O.M.P. (COMM) 420/2016
3. The petitioner (hereafter Atmiya ) has filed the present petition underSection 34 of the Arbitration and Conciliation Act, 1996 (hereafter the Act ), inter alia, assailing an award dated 25.05.2016(hereafter the impugned award ) made by the Sole Arbitrator, Justice Mukul Mudgal(Retd.), former Chief Justice of Punjab and Haryana High Court.

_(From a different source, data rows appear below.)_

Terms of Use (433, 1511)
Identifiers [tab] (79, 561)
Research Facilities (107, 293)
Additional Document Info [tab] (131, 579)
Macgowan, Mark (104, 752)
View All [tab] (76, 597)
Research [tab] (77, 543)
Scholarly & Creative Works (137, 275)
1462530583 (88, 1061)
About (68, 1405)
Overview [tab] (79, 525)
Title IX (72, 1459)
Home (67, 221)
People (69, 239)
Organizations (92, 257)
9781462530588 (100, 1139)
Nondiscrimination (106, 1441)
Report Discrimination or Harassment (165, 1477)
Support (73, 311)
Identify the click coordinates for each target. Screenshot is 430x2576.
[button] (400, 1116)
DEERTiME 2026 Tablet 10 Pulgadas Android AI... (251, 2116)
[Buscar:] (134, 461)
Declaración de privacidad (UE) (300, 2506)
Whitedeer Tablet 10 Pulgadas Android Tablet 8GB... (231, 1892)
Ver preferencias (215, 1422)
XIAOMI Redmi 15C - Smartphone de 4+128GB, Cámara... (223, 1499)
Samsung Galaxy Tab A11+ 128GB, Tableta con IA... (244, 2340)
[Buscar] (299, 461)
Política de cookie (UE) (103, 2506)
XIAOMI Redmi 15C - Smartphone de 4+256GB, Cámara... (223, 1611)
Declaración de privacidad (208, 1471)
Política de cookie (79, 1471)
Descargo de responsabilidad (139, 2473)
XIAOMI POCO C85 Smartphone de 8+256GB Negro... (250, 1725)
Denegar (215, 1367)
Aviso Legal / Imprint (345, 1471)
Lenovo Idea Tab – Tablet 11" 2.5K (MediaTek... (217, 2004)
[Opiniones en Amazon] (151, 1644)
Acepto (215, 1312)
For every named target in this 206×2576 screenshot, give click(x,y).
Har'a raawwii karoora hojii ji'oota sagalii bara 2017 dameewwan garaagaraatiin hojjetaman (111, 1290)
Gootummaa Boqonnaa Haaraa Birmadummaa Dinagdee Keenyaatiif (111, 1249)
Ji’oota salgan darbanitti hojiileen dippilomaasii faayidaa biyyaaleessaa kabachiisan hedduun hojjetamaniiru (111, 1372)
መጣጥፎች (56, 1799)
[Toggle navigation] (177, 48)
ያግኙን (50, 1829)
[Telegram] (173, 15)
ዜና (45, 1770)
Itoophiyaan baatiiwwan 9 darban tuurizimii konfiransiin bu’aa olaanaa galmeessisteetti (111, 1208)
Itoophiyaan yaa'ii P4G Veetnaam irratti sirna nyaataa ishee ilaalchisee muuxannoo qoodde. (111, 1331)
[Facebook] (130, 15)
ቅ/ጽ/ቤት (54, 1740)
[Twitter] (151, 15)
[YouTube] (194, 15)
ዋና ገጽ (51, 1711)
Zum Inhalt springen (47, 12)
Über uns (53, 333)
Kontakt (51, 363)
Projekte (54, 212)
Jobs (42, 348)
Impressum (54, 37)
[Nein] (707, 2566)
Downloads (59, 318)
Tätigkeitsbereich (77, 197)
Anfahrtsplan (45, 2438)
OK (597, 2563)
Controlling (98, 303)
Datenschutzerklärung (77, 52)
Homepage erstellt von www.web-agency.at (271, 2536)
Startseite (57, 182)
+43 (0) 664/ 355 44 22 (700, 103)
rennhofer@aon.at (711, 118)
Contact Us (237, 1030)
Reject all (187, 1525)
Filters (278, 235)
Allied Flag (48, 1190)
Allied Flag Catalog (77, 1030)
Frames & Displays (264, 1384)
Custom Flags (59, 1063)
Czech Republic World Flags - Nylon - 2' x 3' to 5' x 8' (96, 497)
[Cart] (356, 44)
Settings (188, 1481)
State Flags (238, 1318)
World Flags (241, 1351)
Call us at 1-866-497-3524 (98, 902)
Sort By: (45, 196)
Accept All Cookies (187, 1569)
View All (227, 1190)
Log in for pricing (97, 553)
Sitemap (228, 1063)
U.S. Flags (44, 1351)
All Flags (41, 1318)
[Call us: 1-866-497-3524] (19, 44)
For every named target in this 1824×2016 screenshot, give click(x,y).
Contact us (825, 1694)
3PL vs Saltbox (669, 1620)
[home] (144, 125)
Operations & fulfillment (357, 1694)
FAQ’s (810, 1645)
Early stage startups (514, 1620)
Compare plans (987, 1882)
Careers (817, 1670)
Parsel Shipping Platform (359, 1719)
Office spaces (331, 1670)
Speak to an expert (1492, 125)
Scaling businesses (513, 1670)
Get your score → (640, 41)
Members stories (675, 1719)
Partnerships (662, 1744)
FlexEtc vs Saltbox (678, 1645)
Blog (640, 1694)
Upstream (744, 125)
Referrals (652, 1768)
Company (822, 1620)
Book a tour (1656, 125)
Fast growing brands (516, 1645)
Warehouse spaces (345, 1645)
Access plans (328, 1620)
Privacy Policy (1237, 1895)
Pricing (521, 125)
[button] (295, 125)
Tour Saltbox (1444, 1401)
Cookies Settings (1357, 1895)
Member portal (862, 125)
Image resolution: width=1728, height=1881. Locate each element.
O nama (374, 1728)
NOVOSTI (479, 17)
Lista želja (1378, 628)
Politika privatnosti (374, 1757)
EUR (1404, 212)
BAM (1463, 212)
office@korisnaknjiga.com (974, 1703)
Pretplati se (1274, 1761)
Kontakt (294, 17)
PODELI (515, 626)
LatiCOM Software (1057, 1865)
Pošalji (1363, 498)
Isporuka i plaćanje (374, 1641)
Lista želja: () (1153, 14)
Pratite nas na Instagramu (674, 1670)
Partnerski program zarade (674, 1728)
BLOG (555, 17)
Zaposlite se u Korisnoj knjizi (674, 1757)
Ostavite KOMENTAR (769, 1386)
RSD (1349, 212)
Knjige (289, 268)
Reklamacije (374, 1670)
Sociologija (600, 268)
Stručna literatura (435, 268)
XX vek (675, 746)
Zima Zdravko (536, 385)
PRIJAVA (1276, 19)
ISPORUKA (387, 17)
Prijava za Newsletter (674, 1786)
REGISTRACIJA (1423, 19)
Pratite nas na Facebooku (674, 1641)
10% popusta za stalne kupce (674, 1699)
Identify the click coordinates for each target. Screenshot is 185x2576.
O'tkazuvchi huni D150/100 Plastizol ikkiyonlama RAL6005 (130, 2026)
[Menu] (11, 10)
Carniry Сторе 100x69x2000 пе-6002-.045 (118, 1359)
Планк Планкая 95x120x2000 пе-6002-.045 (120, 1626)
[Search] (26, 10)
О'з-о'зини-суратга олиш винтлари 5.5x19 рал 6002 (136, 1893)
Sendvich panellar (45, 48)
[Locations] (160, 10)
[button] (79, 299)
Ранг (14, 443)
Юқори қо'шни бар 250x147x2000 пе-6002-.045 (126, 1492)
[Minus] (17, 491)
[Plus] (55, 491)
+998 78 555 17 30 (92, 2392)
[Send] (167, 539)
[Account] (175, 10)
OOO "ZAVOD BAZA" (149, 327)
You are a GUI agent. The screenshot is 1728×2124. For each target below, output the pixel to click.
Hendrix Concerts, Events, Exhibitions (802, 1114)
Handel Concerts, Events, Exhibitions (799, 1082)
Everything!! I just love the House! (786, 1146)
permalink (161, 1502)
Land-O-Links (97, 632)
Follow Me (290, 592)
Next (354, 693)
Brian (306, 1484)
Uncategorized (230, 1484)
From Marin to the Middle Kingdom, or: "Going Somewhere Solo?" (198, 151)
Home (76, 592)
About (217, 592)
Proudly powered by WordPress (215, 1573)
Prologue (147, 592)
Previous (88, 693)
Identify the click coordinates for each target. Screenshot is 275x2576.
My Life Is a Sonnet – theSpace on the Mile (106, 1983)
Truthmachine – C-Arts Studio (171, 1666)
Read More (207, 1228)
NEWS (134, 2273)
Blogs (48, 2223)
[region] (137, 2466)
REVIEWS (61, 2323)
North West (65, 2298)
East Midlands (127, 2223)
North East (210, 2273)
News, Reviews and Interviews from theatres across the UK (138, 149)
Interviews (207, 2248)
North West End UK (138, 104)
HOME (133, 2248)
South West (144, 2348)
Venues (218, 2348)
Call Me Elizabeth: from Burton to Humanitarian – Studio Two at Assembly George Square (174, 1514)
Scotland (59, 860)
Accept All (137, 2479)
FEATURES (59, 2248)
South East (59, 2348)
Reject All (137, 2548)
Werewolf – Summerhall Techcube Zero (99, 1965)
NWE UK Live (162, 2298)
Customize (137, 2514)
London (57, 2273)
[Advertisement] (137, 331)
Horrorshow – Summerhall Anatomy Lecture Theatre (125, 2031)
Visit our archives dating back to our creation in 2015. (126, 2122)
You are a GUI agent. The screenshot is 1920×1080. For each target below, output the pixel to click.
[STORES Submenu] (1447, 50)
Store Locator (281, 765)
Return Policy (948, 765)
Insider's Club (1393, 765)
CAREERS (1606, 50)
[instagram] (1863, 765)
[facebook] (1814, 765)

4. The impugned award was made in the context of the disputes that had arisen between the parties in respect of transmission charges for supply of Low Pressure Natural Gas (LPNG). On 13.06.2003, the respondent (hereafter GAIL ) had issued a Notice Inviting Applications (NIA) forprospective consumers of LPNG within the isolated Motwan field in Gujarat. Atmiya applied under the said NIA and was qualified as a prospective consumer. In addition, two other applicants were also qualified as prospective consumers
5. By a letter dated 19.06.2003, Atmiya communicated its acceptance to take LPNG through the isolated pipelines in the Motwan region. On 30.06.2003, GAIL allocated 2000 SCDM of LPNG in favour of Atmiya. Thereafter on 18.07.2003, the parties entered into a Gas Supply Agreement (hereafter the GSA ) whereby GAIL agreed to supply LPNG to Atmiya from its Motwan field for a period of two years w.e.f. 30.11.2003. There is no dispute that in terms of the GSA, Atmiya was liable to pay for the transmission of gas in addition to the price of LPNG gas.
6. It is not disputed that GAIL had to lay pipelines for supply of LPNG from its Gas Generating Station (hereafter GGS ) to the respective units ofthe three consumers. In terms of clause 4.03 of the Agreement, Atmiya was required to pay monthly transmission charges of Rs.1,14,605/- for transmission of gas by GAIL to its unit.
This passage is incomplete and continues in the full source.